This way, little by little, we’d be creating the kind of conditions in the country that can be increasingly conducive to setting up your own business here. An environment where one can take responsibility, find the right partners for solving problems and find the right type of financing. 

And, God knows, the country really needs the engagement of the Tuk-Tam community. The events of the past year show very clearly how much there is to do in the country, and how young, energetic people can bring back hope and enthusiasm to society.

How can we engage young people to start their own business in Bulgaria?

Elvin Guri: Thanks to youth entrepreneurship organizations like Junior Achievement Bulgaria and quite a few other organizations, events, and media outlets like The Recursive, there has been a great change in the development of an entrepreneurial ecosystem in the country (while it is usually connected with technology firms, it does not necessarily have to be). The university accelerator Eleven established at AUBG [American University in Bulgaria – Ed. Note] is another good example – in general, there has been a fantastic amount of groundwork to get young people attracted to the idea that eventually they can start their own business. And get them in the mindset, they may fail on the first, second, or third attempt, but they should focus on learning from their mistakes and try again. 

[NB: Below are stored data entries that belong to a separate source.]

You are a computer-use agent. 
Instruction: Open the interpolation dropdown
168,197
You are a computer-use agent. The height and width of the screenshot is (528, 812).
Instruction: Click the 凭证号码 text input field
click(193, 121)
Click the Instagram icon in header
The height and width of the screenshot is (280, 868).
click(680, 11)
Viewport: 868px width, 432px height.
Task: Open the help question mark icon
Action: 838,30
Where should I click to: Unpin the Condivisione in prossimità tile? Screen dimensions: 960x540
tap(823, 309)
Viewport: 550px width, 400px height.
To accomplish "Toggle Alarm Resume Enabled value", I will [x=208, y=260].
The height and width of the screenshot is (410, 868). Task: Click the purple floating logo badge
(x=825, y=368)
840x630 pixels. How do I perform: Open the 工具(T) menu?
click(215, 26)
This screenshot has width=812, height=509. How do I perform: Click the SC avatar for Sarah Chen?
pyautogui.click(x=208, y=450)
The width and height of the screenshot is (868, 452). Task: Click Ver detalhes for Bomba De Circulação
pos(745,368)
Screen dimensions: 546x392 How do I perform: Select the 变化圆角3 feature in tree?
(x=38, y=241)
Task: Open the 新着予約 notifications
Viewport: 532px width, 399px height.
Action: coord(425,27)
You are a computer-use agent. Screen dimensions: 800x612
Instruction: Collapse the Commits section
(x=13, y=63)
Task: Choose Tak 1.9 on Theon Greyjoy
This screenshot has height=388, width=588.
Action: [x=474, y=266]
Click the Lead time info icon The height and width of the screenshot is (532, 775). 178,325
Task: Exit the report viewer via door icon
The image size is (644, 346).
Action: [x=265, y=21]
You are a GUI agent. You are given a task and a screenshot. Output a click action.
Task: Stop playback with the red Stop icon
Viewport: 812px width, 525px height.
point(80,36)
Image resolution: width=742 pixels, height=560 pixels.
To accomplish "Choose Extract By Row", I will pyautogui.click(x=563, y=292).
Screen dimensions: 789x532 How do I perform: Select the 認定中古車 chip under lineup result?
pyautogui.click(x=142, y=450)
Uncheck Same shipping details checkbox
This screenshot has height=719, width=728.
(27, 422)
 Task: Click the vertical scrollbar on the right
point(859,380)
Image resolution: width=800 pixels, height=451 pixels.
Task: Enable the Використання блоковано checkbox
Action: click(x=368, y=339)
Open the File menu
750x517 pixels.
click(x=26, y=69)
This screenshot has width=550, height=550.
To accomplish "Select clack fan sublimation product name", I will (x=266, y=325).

In this ecosystem, the venture capital funds and investors have a special responsibility to mentor, share their experience and know-how with the rest of the community. Today, we are sharing our experience with a bunch of young people. Tomorrow, some of these young people will go out and share their experiences with others. Then, I am confident that we can see a lot more examples like the Telerik “mafia” of former employees who then go on to start their successful businesses. It is this kind of network effect that we should seek to create and encourage.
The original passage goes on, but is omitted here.